National Free Clinics Show Face Of American Health Care For Poor

National Free Clinics Show Face Of American Health Care For Poor

By Erik Lacitis, The Seattle Times

SEATTLE — Piamela Seyum, 29, of Seattle, is No. 450 of those who wait patiently through the early hours of a weekday at Seattle Center’s Northwest Rooms.

When free medical care is advertised for everything from a root canal to on-site prescription eyeglasses to mammograms, lines form.

She was taking advantage of a four-day event advertised as the state’s largest free health-services event. It was part of a national health care project called Remote Era Medical, started in Kentucky in 1985 that has sponsored hundreds of similar clinics around the country. Some 4,000 people were expected to attend the Seattle event.

If you want to see one of those working poor that get written up in news articles, here she is.

Seyum works as an office manager at a small health-care office. She has Obamacare, but it mostly doesn’t cover adult dental procedures.

Recently, she said, she had one bad tooth pulled.

“That was close to $500,” she says. The dentist said she needed two cavity-filled upper molars pulled, too. She asked if she could make payments over time.

“They said, “We don’t do that.’ I called a couple of other places. They said the same thing,” she says.

Now, though, she’s back home, molars pulled.

It was her boss, says Seyum, who gave her the day off and suggested she come to the rather cumbersomely named Seattle/King County Clinic with Remote Area Medical.

But name aside, what it offers is really quite astounding.

The entire KeyArena was made into a giant clinic.

The floor where the Seattle SuperSonics and the Rolling Stones once played held 67 dental stations. More than 500 medical professionals and others wanting to help out volunteered.

On loan is a $200,000 “CAD/CAM” machine, which stands for “computer-aided design and computer-aided manufacturing,” which can design and mill a dental crown on the spot.

John Merner, director of Seattle Center Productions, was among the staffers who saw a “60 Minutes” segment on a Kentucky nonprofit called Remote Area Medical.

Merner’s group is charged, he says, “with bringing community-minded or low-cost stuff to the community,” and this fit the bill.

Remote Area Medical was started in 1985 by Stan Brock, who in a previous life was featured lassoing and other stunts on Marlin Perkins’ TV series, “Mutual of Omaha’s Wild Kingdom.”
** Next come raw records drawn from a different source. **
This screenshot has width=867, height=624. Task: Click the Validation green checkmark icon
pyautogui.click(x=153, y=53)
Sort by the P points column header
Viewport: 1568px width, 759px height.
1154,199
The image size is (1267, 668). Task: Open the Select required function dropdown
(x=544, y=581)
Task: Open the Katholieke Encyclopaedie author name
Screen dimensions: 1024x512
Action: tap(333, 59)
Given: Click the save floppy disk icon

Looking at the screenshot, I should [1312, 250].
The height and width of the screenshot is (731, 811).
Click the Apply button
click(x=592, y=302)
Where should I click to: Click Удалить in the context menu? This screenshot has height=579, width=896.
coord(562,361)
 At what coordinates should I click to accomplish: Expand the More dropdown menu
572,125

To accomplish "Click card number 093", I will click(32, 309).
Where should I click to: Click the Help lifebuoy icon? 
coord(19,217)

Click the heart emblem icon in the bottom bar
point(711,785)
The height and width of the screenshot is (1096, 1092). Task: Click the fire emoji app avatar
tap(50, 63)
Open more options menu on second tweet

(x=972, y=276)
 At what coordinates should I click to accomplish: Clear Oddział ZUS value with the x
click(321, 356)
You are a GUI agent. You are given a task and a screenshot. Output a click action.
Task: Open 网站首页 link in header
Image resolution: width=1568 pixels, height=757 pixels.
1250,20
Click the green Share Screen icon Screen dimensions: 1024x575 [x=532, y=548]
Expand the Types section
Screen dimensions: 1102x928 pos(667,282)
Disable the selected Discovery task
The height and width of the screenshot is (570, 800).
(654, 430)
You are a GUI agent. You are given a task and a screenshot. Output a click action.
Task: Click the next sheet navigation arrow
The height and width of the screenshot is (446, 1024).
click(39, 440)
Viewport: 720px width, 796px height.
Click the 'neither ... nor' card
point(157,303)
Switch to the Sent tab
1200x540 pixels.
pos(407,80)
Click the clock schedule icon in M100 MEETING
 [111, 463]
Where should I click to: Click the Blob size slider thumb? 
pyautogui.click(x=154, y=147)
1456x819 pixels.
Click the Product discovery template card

The nonprofit says it has brought mobile clinics to 500 cities in the U.S., and another 240 or so to various parts of the world, serving a total of 545,000 people.

Merner contacted the nonprofit about a year ago, and things got going. As the Washington State Dental Association and University of Washington Medicine got on board, volunteers began signing up.

Heavily promoted was the word “free,” as was this: “No ID or proof of citizenship is required.”

And so the patients began to arrive.

There was Ryan Gunther, 42, a graphic designer who said “business is up and down.” He hasn’t been to a dentist in 15 years or more.

He could feel a wisdom tooth crumbling, he says, “As it broke and broke again.”

He got the tooth extracted, plus a full teeth cleaning.

There is Reyna Rosales, 33, who could feel the hole in a molar with her tongue. She got it filled.

Rosales is raising three kids, and her boyfriend lays tile. In recent years, she says, she’s suffered, “What is it called? Aneurysm.”

Most of those seeking help come for either dental work or eye problems, says a spokesman for Remote Area Medical, because health insurance often doesn’t cover those procedures and, unlike with a medical problem, you can’t walk into a hospital emergency room to have your eyes checked.

Among the other patients, there was Innocente Pedrolini, 51, who cooks hot dogs at CenturyLink Field events.

“Sometimes I work five or seven days a week; sometimes I’m off five or seven days,” he says. “I can’t afford to go to a dentist.”

Pedrolini had two cavities filled and got a flu shot.

Seyum was resting up from the two molar extractions.

She says she talked to her sister about the free event.

“My sister said, “You know, in Denmark, all the medical stuff is free,'” Seyum said.

Yes, well, Denmark. That’s a long ways from here.